Buy a copy of this book HERE

Wednesday, February 9, 2022

Steve Holland: The World's Greatest Illustration Art Model

On the Paperback Warrior Podcast, and on this very blog, I've often reminisced about my early childhood and my father's love of 20th century paperbacks. I can still remember summer days walking up our creaky staircase, hoping to discover something new or exciting about my humble, and often very quiet, father. In an unfinished guest bedroom, there were leaning stacks of welding manuals and plastic bins of old bolts. There were also stacks of boxes spilling over with western paperbacks. Occasionally, I would read one just to break up the monotony of Stephen King and Dean Koontz, but sifting through the books was the real pleasure for me at that age. Thumbing through the stacks, I began to think the vivid gun-slinging character depicted on the covers was actually the same hero, but was just calling himself Buchanan, Nevada Jim or some other tough-as-nails sounding name to fit the book. It wasn't until many years later that I discovered it was the same hero, only his real name was Steve Holland.

In a new coffee-table book called Steve Holland: The World's Greatest Illustration Art Model, author Michael Stradford reveals that he had a similar experience in the 1960s when he discovered Doc Savage in a Cleveland book store. In this visual and informative book, Stradford delves into the life and career of Holland, the most iconic male model of 20th century literature. My softcover version weighs in at over 200 pages and features hundreds of paperback covers, exclusive photos, and larger than life paintings that honor the man that launched a thousand paperbacks. 

The book's introduction is written by Jason Savas, a friend of mine that inherited Holland's crown in the 1980s. Savas, a former model employed by the esteemed Wilhelmina Model Agency, has been featured on a 1,000 book covers himself. Savas details his experiences in the industry working with Holland, a man he deemed “the consummate pro.” Stradford includes a biography of Savas, featuring a handful of stirring, action-adventure book cover scans as well as the beautiful Steve Assel painting The Iron Marshall (Louis L'Amour) that Savas posed for. 

Stradford's layout is divided into sections dedicated to various eras of Holland's career. For example, numerous pages detailing his paperback career are divided into genres like action, adventure, romance, western, sci-fi, etc. There is a complete section focusing on just the men's adventure magazine paintings, the Doc Savage era, and various advertisements featuring Holland's face or likeness. There is a biography on Holland, and a detailed interview with Holland's daughter Nicole and third wife Jean. Also, author Will Murray's expanded interview with Holland from Starlog is expanded and exclusively included. Murray has been the primary contributor to the Doc Savage series for decades.

● **GIVEN INFORMATION**:
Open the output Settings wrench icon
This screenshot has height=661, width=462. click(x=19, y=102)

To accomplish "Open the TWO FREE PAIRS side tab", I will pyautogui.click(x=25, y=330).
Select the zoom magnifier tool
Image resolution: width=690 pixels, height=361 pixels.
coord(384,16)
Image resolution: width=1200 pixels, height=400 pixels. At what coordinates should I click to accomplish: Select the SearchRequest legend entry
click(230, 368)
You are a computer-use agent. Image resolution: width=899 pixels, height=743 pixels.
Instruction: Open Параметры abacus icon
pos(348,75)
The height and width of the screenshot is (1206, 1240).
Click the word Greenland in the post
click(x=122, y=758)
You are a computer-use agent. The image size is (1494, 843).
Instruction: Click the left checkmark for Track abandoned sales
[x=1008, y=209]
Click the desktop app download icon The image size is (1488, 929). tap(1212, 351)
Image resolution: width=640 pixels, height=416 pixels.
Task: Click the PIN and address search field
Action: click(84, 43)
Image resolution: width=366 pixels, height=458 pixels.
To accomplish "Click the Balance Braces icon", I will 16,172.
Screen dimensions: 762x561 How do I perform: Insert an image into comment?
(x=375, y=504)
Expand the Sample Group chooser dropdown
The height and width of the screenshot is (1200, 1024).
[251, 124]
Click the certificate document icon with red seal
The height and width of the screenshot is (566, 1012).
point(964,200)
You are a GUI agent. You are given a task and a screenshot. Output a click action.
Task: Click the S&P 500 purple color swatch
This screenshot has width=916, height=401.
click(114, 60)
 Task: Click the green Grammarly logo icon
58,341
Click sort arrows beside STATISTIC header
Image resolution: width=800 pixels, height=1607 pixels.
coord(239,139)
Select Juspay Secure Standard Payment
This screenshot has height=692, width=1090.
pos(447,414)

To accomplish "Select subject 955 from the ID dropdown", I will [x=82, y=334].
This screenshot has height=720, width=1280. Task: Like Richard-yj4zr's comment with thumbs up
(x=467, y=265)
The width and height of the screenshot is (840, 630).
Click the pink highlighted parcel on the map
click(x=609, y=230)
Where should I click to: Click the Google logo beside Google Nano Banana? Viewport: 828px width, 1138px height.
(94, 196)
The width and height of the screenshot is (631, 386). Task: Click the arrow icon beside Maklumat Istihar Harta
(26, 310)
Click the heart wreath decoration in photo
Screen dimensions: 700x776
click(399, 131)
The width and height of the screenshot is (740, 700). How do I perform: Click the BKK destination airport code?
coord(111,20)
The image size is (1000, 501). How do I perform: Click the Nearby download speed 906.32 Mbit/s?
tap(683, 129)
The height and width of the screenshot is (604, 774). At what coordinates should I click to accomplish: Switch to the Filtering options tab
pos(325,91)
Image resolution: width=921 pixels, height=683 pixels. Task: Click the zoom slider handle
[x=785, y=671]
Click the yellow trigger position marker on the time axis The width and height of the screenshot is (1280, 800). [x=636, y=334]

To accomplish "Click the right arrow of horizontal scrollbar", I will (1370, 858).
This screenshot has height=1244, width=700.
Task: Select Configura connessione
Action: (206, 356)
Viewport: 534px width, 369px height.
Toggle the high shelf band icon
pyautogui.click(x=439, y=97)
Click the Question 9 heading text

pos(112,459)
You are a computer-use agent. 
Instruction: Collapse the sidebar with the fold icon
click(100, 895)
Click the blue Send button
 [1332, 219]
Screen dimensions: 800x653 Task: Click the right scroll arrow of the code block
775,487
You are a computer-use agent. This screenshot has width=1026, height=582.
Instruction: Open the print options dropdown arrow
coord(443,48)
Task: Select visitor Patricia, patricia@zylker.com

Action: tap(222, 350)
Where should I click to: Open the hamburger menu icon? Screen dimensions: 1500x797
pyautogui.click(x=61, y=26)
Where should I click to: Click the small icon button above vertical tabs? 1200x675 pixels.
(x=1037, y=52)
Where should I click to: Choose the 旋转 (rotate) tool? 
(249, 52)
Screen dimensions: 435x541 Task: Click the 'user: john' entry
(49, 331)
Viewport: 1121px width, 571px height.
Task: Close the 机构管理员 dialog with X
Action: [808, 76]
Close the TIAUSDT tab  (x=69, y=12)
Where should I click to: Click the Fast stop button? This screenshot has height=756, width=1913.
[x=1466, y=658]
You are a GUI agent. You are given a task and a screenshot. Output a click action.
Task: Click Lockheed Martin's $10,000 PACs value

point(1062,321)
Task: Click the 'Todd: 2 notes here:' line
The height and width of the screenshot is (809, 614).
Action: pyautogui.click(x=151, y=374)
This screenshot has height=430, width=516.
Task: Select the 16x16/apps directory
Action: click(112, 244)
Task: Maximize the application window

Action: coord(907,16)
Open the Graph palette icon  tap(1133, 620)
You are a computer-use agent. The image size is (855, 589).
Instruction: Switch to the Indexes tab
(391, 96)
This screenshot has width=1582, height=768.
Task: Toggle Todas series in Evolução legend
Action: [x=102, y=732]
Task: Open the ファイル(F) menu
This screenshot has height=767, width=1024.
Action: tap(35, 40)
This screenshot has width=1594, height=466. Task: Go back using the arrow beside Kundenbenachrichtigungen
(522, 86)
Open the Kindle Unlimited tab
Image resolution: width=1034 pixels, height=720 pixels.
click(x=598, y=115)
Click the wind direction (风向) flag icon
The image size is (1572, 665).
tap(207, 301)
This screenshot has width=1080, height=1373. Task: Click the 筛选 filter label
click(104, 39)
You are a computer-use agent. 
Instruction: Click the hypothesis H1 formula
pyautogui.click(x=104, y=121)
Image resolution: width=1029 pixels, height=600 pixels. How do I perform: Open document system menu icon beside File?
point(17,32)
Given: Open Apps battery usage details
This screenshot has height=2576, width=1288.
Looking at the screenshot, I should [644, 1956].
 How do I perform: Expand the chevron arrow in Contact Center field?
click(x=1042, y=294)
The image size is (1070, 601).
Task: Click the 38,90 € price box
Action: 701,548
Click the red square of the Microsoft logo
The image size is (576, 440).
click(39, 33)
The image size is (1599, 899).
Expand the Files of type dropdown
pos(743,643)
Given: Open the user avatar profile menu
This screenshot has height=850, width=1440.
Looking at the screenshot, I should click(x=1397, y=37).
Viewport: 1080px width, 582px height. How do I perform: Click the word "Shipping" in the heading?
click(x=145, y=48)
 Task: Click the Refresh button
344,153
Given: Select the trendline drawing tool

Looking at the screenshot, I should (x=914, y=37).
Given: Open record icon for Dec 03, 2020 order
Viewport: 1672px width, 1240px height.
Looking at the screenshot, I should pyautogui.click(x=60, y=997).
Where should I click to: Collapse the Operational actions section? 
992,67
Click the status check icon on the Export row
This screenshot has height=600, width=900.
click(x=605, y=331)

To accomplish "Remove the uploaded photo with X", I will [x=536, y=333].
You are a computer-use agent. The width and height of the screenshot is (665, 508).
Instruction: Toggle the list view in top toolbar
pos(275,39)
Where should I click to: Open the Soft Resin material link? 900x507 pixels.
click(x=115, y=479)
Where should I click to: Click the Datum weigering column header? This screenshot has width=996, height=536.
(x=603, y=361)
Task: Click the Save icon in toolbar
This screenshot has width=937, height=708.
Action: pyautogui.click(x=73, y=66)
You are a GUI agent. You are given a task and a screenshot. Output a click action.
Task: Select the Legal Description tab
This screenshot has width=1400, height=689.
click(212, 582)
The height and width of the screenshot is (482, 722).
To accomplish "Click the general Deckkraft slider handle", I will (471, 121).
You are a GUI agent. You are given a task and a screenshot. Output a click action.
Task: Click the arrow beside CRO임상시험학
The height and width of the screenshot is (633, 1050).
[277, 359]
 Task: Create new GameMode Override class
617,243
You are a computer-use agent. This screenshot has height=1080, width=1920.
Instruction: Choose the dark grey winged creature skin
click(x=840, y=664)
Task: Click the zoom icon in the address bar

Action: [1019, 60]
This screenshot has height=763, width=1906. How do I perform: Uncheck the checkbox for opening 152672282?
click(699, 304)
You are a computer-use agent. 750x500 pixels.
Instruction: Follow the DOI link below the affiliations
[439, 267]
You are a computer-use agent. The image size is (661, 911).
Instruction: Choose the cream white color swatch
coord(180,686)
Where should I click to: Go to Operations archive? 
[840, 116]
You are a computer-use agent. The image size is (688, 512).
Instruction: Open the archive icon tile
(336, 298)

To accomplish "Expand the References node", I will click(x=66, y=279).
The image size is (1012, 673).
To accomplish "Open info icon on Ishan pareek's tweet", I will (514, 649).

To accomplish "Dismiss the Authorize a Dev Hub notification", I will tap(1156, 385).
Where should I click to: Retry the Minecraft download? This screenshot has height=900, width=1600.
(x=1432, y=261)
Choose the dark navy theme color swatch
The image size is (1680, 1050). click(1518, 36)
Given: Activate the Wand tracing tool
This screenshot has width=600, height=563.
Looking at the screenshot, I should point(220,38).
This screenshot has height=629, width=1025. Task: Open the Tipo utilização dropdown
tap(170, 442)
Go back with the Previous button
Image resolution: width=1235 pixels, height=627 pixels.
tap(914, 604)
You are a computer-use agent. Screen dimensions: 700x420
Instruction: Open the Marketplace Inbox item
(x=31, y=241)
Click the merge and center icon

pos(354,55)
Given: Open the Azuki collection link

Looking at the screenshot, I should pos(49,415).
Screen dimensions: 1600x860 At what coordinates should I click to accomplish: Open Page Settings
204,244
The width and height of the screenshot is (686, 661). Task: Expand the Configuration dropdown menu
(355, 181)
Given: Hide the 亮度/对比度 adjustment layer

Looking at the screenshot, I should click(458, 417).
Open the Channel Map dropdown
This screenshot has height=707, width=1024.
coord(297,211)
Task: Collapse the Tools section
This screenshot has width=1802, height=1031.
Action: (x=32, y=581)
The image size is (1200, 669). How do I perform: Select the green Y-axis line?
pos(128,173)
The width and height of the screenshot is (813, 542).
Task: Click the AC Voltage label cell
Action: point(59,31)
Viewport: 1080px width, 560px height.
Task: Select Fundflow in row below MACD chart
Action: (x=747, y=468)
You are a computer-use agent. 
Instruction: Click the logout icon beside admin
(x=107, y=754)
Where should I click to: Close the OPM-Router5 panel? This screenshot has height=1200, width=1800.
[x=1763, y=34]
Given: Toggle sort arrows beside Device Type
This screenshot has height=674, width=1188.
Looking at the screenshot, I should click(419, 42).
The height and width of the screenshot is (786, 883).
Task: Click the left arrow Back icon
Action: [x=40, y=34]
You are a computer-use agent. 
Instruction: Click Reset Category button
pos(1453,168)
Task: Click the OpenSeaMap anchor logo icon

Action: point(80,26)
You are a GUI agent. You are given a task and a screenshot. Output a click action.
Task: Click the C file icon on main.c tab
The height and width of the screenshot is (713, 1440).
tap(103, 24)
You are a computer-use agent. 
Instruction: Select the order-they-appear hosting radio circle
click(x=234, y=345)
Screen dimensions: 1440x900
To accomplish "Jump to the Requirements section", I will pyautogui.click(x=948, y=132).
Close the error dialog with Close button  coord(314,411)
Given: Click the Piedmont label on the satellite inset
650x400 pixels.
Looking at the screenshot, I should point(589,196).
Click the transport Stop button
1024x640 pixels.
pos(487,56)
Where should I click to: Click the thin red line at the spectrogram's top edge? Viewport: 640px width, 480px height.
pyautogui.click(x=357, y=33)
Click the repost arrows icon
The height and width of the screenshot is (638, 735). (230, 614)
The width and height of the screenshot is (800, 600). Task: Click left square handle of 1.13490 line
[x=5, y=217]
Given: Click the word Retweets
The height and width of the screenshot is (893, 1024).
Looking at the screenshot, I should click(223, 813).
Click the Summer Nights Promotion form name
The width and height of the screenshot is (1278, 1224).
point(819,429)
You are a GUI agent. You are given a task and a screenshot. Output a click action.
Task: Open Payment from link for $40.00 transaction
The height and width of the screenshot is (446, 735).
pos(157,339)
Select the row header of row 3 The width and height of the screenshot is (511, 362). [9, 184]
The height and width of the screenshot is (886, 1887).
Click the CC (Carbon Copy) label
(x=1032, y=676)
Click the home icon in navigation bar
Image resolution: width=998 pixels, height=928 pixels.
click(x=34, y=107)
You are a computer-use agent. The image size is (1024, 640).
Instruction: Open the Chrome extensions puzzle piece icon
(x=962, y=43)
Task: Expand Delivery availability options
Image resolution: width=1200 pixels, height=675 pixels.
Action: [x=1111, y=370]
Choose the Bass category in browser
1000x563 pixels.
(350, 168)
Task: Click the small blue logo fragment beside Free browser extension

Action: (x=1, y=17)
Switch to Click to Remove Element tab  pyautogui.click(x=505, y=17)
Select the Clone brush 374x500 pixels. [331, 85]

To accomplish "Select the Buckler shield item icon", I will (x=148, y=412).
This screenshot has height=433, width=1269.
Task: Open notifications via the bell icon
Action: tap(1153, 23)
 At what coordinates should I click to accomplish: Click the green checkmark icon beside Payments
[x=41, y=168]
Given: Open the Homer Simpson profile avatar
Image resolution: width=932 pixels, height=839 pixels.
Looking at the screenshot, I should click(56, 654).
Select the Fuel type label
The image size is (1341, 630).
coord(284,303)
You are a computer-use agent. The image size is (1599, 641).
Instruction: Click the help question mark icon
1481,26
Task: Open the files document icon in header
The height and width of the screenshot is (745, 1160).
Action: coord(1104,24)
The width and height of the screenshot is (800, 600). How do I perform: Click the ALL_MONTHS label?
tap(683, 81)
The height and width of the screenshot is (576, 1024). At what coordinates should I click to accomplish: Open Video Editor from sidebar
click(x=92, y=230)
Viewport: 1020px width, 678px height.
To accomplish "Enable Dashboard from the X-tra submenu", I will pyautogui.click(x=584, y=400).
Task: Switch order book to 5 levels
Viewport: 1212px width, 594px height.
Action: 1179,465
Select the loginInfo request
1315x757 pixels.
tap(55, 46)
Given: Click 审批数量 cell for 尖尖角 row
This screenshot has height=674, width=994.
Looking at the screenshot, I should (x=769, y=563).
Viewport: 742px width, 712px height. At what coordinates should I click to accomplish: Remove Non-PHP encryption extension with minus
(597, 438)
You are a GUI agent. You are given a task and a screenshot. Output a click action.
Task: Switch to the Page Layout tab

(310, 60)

● **WORK REQUEST 1**:
Answer these questions from the Steve Holland post:
(a) In what decade did Michael Stradford discover Doc Savage in a Cleveland book store?
(b) Which modeling agency employed Jason Savas?
(c) What publication originally ran Will Murray's interview with Holland?
● **WORK REQUEST 2**: Please repeat everything in the Steve Holland post from "In a new coffee-table" down to "a thousand paperbacks.", word for word.
The rows are separate material and have no connection to the Steve Holland post.

● **EXERCISE RESPONSE 1**:
(a) The 1960s
(b) The Wilhelmina Model Agency
(c) Starlog

● **EXERCISE RESPONSE 2**:
In a new coffee-table book called Steve Holland: The World's Greatest Illustration Art Model, author Michael Stradford reveals that he had a similar experience in the 1960s when he discovered Doc Savage in a Cleveland book store. In this visual and informative book, Stradford delves into the life and career of Holland, the most iconic male model of 20th century literature. My softcover version weighs in at over 200 pages and features hundreds of paperback covers, exclusive photos, and larger than life paintings that honor the man that launched a thousand paperbacks.